Together with chefs Jen Seranilla and Jaja Andal, who make up Team Adobo, Reyes-Lumen teamed up with Holiday Inn & Suites Makati in a bid to elevate the dish for the whole month of October—with at least 30 variations to be featured at the hotel’s Flavors restaurant.
“We don’t really have a uniting call sign, but as to food, that will have to be adobo. It is the closest thing to a national dish for us,” Reyes-Lumen added.
For starters, the team came up with chicken liver pate, pork adobo rillete, and adobo pan de sal—served freshly baked, hot and soft and tempting you to eat just one more after downing two in quick succession.
There were tamales topped with chicken adobo flakes and wrapped in banana leaves; paella de adobo with seafood; Rodrigo’s Roast, a whole slab of adobo-cooked pork belly with a savory-sweet-umami crust; and pianggang adobo with palapa, a nod to the traditional Zamboanga dish that features tuba-marinated chicken with burnt coconut adobo sauce.
Seranilla’s adobo-inspired cheesecake—with bayleaf-infused butter and peppercorn for a bit of spice—was a creative way to sweetly cap the meal.
“We didn’t want the dishes to taste just like soy sauce and vinegar. It was a fun challenge thinking of new ways in which to portray adobo that would still be welcomed by Filipinos and get them excited at the same time,” she said.
The word adobo may have been borrowed from Spanish colonizers—adobar, which means marinade—but everything else about the dish is purely Filipino.
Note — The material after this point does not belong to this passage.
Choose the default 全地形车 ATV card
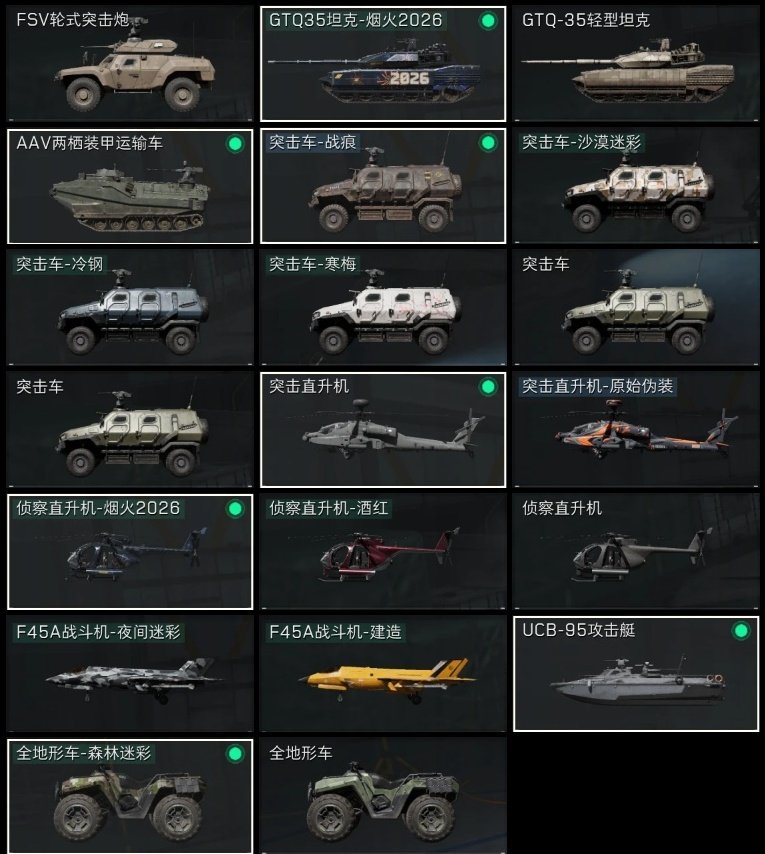 click(x=383, y=796)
One can even argue that since the ingredients for the dish were already present in the Philippines even before the Spaniards came, our ancestors may have already been cooking adobo prior to Ferdinand Magellan’s arrival, and that the Spanish name merely stuck because we were colonized for more than 300 years.
“Adobo reflects the Filipino personality—our ability to create different styles based on a centerpiece dish—‘strike anywhere’ as they say. The name adobo may be borrowed, but the flavors, ingredients, and colors of adobo cover the foodscape of this country and is so much a part of our culture that we truly own it,” said Reyes-Lumen.
“Every Pinoy has an adobo story, and that is why it is a big part of our lives,” she added.